What is being on antidepressants like?
In December 2020, I made the decision to try antidepressants for my depression and anxiety. A culmination of years of anxiety and the pandemic has caused me to sink to an all-time low. It wasn’t an easy decision for me to choose medication. However, I’m so grateful I did. You can read about my journey to taking antidepressants here. You can also read an update here. I’ve since weaned myself off, but I’m so happy I made the decision to try them.
So, the important question is… what is being on antidepressants like?
I’ve already told you about making my decision to reach out to the doctor and ask for medication. The next step was to start the medication. Taking the first tablet was tough because I was petrified of the side effects. My two biggest worries were that they would make me feel sick, and I’d lose my creativity. Honestly, they kind of did both! But it was okay. After taking the first tablet, I felt quite sicky (although it could have been due to my anxiety). However, it did quickly pass. My creativity was also impacted, however, that was also okay. My confidence increased, and I found myself able to tap into my creativity in other ways.

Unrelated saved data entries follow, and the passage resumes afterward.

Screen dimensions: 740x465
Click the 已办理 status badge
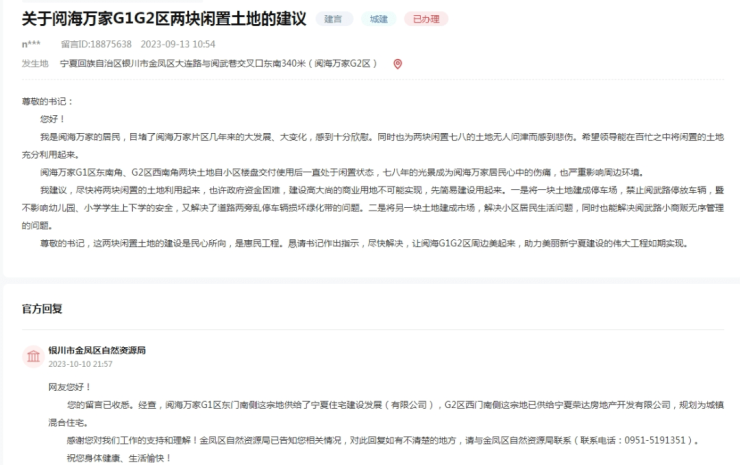pyautogui.click(x=426, y=19)
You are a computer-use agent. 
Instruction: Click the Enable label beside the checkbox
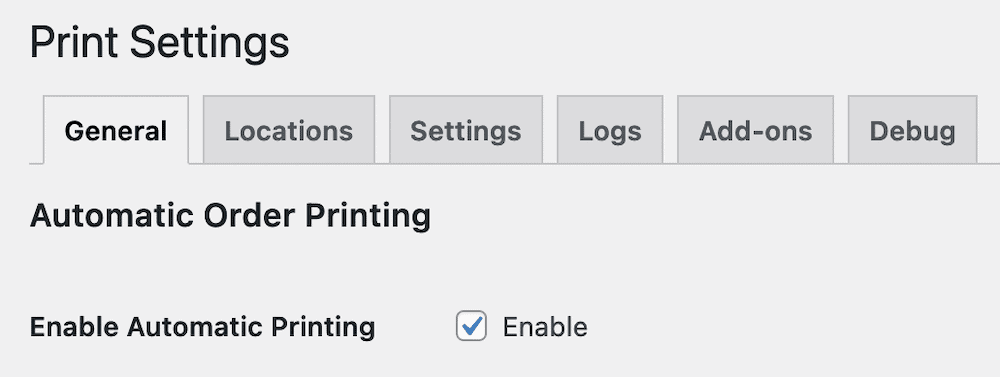tap(545, 327)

It was nice to know I was doing something to help and that I finally felt like my life could move forward.
The side effects
For many people, when they ask ‘what is being on antidepressants like?’ What they really mean is what are the side effects like?

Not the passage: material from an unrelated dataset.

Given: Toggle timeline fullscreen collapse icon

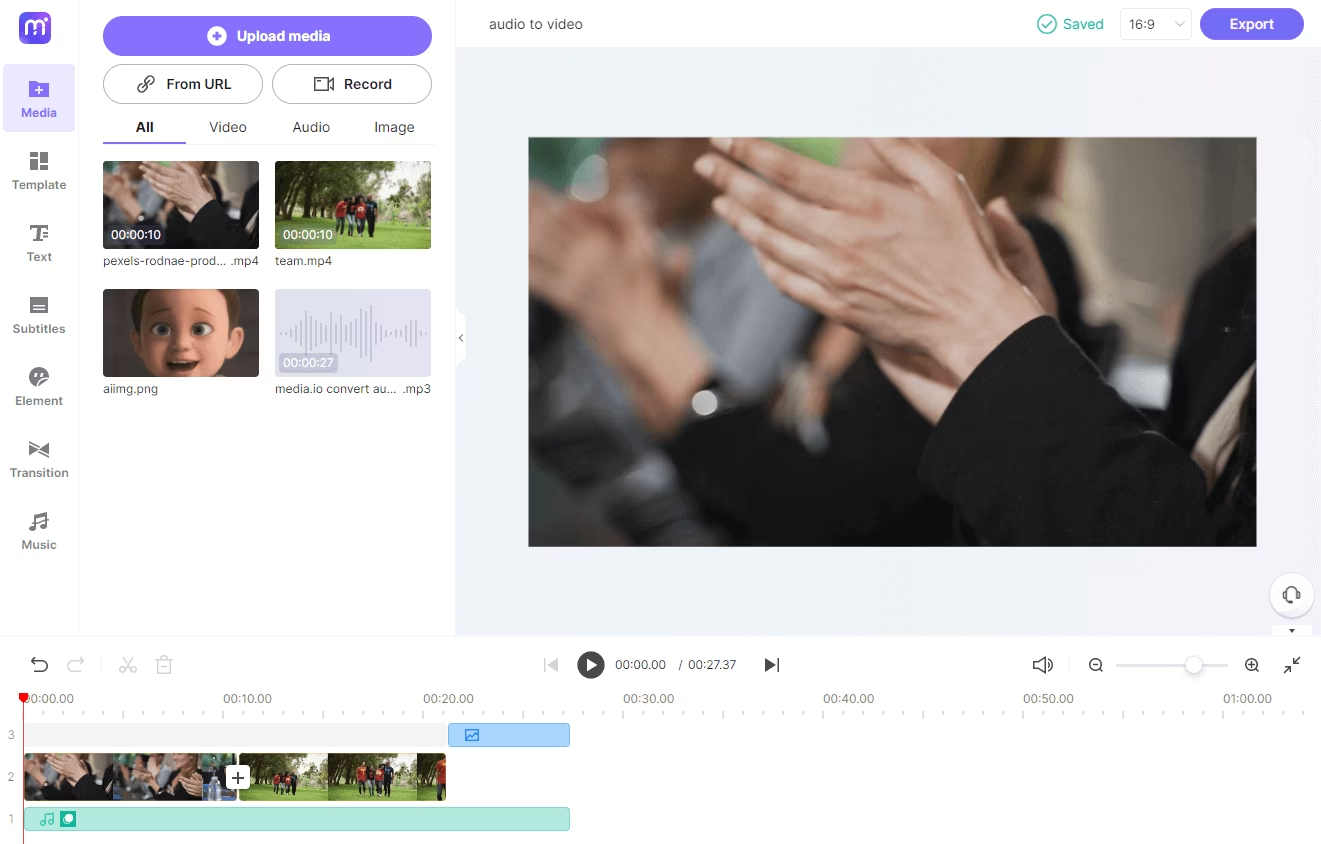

I had to keep reminding myself to take things slow. To me, it was just a tablet I was taking every day, but I forced myself to step back and remember I was altering the chemicals in my brain. It sounds scary when I say it like that. I’ve mentioned my side effects in other posts, so I’m just going to list them. If you want more information, then check out the posts I linked at the beginning.

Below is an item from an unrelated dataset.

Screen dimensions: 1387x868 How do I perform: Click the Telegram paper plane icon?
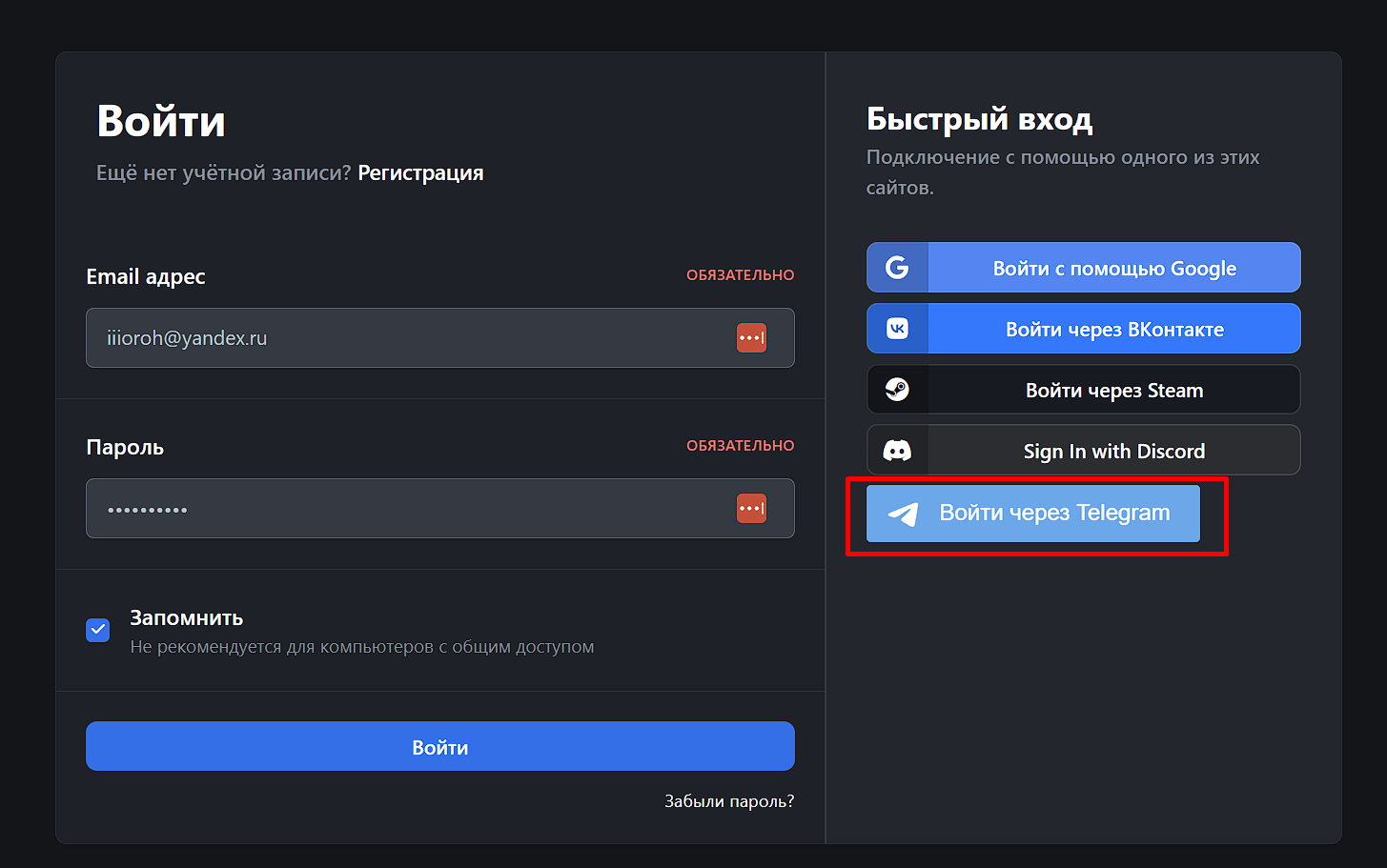(x=903, y=514)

Weight gain (?) I’ve popped a question mark next to this as I started a new contraceptive pill around the same time so that could be a contributing factor to those extra pounds!
Forgetfulness – it’s possible that this could have just been me haha. However, I found I was forgetting things a lot easier, and it was near impossible to recall.
How they made me feel
I felt good on them. While on them, I thought I felt amazing on them. Having come off of them, I can now see my emotions were all dampened down a little. However, that meant the negative emotions were a lot easier to cope with. Having felt so awful before starting them, I confused the feeling of being on them with true happiness. As I weaned myself off, I realised this. In saying that, I was happy. The biggest changes I saw in myself from taking antidepressants were that I was relaxed and I wasn’t stuck inside my own head. I think I’ve been struggling with those two things for years and I hadn’t realised until I started Sertraline.
The first week of taking them, I ran myself a bath, and it felt amazing to just relax. Normally I’d be thinking about everything I needed to do and then I’d start getting anxious and so I wouldn’t enjoy it. For the first time in a long while, I could relax and enjoy myself. I did meditation and yoga alongside taking the tablets and it’s really helped me to be present.
Knowing it was time to come off of them
I was umming and ahhing about when to stop them, and then suddenly it felt like the right time. I was eager to come off of them before we went into Autumn/Winter. When the cold weather and the darks nights hit I tend to feel worse so I didn’t want to combine that with coming off the tablets. I’d made great progress and felt the time was right. Plus we’d just got a puppy, so I thought I had the perfect distraction to get me through it.
Coming off was quite tough, but I’m going to tell you about that in another post.
If you have any questions then please feel free to drop them below.
Overall, I would say my experience was very positive. I would definitely opt for medication again in the future if I felt I needed it.